━━━━━ Texte fourni

Folies de femmes (Foolish wives)

folies_de_femmesDe: Erich von Stroheim

Avec: Erich von Stroheim, Cesare Gravina, Maud George, Mae Bush, Rudolph Christians, Robert Edeson, Patsy Hennen,...

Pays: Etats-Unis

Année: 1922

Synopsis

Un aventurier cynique et libertin, Serge Karamzin, est ses deux "cousines", Olga et Vera, d'anciennes voleuses à la tire se faisant passer pour des aristocrates russes en vacances, vivent dans une luxueuse villa de Monte Carlo dans l'attente de gogos à plumer. Ceux-ci se présentent sous la forme d'un ambassadeur américain, Andrew J. Hughes, et de sa femme Helen. Karamzin séduit l'épouse par ses flatteries et tente de lui extirper de l'argent, en prétextant une dette de jeu. Alors qu'il est sur le point d'arriver à ses fins, une femme de chambre jalouse, Maruschka, qu'il a odieusement escroquée et mis enceinte, les surprend et met le feu à la villa.

Critique

Et oui, ce blog n'est pas mort et les mises à jours, bien que de plus en plus espacées, se feront encore. Attaquons-nous donc à un illustre metteur en scène qu'était Erich von Stroheim. Le monsieur débute réellement au cinéma comme assistant-réalisateur ou acteur d'un certain D.W. Griffith ou encore d'une autre homme moins connu: John Emerson. Ce dernier même qui instaura quelques règles élémentaires encore de vigueur au cinéma à l'heure actuelle. En 1919, il sort sont premier film, intitulé Maris aveugles. Considéré encore maintenant comme l'un de ses plus grands films, il en est de même pour son second, à savoir Folies de femmes.
En effet, l'une des plus grandes qualités de cette oeuvre, c'est que malgré ses 85 ans bien tapés et le fait que ce soit muet, elle ne semble pas si vieille. A cela, il y a divers éléments qui aident à cette "éternelle" jeunesse.
Premièrement, la musique est tout bonnement remarquable. Ecoutez-là et vous n'aurez pas l'impression d'entendre que cela puisse être si vieux.
Par après, il y a évidemment une réalisation qui suit. Comme von Stroheim a quasiment tout appris chez Griffith, il y a énormément de successions de plans fixes mais aussi quelques plans en mouvement. Mais en aucun cas, on ne s'ennuie car on est pris par l'histoire et par le jeu des acteurs (dont von Stroheim lui-même, qui réalisa une aussi brillante carrière de comédien).
Une fois donc passé tous les détails techniques et le mot rapide sur la prestation des acteurs et actrices, il est temps de parler du scénario qui est probablement ce qui s'est fait de mieux dans ce film. En effet, on ressent chez von Stroheim une certaine haine envers les hommes. Il faut dire qu'il ose aborder des sujets tabous dans une Amérique des années 20. L'argent et le sexe sont fortement présent dans cette oeuvre. Le premier parce que Serge Karamzin (Erich von Stroheim) est un voleur, qu'il ne voit que l'appât du gain et qu'il est prêt à tout pour se faire le plus d'argent possible. De même que l'action se déroule à Monaco, dont on connaît le paradis fiscal qu'il constitue. En plus, et cela n'arrange pas les choses, c'est un militaire. Ensuite, ce même Karamzin a une certaine attirance pour les femmes. Et notamment, celle de l'ambassadeur américain. Il y a chez cet homme un côté pervers et malsain. De même que la tentative de viol qu'il tentera d'effectuer ou qu'il fera sur une mineure. Mais attention, tout cela est toujours suggéré. Jamais von Stroheim ne montre le viol à l'écran d'où le fait qu'on ne peut pas être sûr que l'acte ait été commis.

━━━━━━━━━━

● Activité
Indiquez, d'après le texte sur le film Folies de femmes, qui met le feu à la villa de Monte Carlo.

━━━━━ Entrées affichées

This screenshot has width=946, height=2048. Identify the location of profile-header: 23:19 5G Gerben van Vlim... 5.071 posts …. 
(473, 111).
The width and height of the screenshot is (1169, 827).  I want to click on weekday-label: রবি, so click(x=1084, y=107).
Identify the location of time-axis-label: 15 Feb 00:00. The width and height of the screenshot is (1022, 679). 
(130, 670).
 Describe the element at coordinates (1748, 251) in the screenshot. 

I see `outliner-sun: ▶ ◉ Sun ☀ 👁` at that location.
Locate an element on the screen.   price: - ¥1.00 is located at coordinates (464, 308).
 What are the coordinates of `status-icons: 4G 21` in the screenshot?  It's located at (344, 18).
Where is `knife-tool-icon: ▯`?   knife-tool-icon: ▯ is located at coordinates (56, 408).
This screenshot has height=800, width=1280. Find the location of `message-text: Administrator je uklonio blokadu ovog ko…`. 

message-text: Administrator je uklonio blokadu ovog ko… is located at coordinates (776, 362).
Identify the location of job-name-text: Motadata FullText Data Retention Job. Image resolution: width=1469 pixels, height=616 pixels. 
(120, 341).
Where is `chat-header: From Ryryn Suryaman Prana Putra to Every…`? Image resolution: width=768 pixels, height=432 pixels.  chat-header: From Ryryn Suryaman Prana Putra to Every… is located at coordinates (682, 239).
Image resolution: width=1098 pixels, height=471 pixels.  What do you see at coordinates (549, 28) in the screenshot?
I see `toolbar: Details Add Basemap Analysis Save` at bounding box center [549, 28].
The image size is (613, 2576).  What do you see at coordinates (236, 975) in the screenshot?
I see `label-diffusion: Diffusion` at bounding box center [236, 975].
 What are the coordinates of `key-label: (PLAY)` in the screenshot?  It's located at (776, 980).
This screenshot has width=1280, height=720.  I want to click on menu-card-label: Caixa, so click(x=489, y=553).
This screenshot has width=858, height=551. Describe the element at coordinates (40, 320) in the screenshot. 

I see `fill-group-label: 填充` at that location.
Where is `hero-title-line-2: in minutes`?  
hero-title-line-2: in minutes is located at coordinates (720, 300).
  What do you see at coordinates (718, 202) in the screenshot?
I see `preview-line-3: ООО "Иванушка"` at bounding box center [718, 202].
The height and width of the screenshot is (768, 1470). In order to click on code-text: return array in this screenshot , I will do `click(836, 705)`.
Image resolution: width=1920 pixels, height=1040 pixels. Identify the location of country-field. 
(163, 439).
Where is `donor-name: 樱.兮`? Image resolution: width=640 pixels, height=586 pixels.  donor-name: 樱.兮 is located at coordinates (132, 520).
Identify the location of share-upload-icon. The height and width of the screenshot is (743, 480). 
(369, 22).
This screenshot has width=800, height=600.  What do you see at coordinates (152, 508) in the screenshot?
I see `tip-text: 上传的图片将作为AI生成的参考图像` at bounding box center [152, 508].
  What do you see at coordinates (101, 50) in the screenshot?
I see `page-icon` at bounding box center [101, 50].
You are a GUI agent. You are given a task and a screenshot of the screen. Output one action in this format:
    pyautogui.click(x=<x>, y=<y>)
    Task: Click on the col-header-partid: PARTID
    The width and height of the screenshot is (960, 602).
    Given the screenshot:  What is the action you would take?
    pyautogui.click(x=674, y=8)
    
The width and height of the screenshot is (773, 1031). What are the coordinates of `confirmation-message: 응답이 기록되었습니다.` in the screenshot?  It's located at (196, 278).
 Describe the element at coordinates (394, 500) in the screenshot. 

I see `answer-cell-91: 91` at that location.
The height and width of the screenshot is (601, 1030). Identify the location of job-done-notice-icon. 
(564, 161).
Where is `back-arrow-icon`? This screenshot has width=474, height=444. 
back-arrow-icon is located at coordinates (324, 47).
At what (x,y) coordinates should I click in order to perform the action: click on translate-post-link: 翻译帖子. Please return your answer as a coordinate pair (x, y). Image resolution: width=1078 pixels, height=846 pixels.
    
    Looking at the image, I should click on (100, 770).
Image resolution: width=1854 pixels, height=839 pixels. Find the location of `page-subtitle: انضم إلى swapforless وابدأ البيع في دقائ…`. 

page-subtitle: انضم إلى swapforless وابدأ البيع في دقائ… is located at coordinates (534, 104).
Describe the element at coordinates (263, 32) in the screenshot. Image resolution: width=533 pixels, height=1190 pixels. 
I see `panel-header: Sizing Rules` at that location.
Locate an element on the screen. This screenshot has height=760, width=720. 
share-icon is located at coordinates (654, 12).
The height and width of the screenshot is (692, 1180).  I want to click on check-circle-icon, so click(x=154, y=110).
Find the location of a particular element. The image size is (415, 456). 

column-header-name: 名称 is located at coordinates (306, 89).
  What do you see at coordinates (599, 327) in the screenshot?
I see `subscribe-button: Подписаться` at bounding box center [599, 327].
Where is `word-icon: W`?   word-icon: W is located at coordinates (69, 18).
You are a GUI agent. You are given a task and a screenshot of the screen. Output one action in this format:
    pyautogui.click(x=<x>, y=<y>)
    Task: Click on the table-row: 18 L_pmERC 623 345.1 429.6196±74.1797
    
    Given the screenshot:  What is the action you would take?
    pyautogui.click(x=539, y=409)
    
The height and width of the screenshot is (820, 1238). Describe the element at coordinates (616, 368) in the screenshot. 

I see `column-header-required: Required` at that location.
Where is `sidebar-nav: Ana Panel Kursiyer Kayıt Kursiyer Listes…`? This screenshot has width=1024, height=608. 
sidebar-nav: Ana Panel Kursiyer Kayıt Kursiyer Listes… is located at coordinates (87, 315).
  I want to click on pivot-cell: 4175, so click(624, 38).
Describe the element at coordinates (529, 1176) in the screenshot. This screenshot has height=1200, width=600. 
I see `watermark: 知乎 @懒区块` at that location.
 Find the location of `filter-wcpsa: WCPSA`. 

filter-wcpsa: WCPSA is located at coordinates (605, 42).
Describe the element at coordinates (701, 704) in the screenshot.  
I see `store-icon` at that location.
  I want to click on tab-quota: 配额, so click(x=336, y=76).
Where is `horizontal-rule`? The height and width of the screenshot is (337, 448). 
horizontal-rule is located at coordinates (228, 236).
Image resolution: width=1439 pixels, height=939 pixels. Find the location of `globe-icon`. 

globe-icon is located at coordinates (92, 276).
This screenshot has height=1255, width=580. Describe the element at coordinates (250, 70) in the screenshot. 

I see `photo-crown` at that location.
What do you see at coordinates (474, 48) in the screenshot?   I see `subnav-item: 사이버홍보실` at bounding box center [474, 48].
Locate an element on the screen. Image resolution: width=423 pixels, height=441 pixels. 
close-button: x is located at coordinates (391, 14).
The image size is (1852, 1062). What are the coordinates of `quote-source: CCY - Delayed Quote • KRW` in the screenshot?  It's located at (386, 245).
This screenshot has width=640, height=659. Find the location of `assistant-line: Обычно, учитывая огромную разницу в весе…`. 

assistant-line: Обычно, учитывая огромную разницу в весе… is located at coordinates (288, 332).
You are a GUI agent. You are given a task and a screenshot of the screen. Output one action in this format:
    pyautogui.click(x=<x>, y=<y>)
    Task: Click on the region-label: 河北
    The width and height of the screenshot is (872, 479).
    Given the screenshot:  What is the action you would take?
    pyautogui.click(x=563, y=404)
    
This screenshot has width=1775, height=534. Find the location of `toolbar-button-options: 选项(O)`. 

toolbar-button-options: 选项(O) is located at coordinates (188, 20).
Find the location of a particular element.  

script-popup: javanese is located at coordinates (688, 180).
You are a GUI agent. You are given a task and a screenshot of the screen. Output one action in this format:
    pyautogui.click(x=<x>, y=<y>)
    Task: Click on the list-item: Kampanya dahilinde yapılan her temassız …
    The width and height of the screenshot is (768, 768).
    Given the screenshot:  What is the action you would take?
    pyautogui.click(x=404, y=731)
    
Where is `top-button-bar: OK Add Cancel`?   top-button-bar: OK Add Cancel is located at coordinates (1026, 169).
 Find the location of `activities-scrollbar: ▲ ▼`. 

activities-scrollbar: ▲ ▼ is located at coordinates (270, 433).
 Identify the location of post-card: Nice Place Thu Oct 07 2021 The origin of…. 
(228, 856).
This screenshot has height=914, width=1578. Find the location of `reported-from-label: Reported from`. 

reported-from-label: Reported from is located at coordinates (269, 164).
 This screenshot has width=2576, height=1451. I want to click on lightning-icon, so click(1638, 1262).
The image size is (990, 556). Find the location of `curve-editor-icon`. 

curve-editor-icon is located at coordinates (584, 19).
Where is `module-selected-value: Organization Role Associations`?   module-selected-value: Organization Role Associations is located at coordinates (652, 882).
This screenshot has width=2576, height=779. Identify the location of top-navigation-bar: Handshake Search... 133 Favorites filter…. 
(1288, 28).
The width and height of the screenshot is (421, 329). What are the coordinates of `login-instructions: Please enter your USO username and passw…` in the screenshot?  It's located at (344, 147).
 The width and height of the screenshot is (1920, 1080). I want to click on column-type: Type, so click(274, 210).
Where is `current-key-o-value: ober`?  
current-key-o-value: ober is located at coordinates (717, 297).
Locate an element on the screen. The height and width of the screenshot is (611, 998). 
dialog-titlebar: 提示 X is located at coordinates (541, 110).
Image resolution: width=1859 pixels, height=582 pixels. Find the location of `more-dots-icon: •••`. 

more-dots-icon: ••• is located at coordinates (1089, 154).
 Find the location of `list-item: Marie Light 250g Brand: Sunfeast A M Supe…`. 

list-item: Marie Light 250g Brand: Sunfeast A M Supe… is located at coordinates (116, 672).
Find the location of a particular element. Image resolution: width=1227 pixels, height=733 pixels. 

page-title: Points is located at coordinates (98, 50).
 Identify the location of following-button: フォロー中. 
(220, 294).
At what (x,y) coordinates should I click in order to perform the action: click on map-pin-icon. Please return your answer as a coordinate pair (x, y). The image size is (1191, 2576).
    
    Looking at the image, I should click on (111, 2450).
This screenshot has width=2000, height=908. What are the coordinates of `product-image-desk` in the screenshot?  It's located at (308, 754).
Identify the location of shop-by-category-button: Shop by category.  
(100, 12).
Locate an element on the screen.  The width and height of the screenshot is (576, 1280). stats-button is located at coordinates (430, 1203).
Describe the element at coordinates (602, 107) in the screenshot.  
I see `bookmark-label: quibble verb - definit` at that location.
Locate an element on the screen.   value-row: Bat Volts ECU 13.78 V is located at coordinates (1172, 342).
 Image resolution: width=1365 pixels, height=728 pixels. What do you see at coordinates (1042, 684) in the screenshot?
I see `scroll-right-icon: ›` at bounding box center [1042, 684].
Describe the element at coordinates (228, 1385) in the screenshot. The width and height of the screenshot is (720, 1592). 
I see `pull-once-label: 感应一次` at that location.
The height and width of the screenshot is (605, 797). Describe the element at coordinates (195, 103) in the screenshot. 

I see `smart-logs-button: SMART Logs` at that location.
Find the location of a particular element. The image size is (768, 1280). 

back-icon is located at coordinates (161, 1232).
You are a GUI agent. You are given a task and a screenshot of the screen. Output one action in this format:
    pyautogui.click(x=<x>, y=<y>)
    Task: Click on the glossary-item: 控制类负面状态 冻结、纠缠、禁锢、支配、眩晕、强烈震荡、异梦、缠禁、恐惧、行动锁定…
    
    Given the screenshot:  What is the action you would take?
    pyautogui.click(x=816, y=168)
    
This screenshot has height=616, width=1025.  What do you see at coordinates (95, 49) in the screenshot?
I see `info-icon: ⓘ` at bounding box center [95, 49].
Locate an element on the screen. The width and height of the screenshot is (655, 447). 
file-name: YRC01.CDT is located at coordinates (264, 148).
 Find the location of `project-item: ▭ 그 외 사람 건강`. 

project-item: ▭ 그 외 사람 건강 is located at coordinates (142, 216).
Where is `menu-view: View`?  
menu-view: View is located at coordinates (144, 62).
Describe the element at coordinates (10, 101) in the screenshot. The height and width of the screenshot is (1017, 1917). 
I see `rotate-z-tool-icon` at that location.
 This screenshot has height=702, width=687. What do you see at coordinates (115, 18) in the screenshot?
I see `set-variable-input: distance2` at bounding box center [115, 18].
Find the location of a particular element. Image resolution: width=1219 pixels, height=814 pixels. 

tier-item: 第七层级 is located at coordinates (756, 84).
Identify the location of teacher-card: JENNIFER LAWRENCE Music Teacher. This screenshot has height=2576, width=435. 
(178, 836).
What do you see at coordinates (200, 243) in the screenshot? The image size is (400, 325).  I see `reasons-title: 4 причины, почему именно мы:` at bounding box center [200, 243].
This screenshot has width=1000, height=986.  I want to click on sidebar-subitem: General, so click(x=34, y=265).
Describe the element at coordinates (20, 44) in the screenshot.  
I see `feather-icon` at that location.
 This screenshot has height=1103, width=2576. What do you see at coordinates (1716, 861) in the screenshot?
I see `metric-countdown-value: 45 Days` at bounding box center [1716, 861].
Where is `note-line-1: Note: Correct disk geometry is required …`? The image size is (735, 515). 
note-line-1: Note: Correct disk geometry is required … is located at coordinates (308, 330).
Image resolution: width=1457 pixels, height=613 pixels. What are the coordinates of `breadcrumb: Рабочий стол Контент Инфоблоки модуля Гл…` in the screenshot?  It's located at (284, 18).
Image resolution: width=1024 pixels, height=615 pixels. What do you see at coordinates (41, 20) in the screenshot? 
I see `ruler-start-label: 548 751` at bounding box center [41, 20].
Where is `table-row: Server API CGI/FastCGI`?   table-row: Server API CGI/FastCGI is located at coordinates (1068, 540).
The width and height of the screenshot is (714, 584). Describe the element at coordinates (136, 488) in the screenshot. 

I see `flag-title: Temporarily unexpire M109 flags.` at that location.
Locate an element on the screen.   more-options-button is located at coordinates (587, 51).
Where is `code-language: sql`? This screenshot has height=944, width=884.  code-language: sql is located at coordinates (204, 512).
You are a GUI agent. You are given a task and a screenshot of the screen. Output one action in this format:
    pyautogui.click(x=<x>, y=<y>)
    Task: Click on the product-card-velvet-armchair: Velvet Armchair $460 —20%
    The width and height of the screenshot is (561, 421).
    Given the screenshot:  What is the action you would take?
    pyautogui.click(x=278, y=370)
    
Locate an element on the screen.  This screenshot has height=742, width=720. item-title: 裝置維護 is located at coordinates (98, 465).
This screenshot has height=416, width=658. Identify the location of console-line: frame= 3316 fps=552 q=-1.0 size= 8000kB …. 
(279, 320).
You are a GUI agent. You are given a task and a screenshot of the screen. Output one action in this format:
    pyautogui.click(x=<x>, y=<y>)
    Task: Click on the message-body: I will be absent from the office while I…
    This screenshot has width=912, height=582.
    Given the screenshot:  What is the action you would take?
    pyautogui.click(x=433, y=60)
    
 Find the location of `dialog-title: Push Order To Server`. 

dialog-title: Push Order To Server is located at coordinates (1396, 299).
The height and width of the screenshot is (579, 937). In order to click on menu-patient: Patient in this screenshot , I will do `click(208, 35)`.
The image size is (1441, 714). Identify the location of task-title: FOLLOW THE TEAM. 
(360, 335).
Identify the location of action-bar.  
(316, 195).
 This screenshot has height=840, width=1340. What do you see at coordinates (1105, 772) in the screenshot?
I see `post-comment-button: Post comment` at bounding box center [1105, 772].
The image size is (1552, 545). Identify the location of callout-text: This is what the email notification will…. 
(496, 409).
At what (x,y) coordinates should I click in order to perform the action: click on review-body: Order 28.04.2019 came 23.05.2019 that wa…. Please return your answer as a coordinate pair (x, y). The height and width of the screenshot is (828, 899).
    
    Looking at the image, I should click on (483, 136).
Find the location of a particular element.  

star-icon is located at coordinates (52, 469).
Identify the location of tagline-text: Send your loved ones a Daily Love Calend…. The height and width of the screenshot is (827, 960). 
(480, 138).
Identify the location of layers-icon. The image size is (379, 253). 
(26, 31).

━━━━━━━━━━

● Réponse à l'exercice
Maruschka, une femme de chambre jalouse, met le feu à la villa.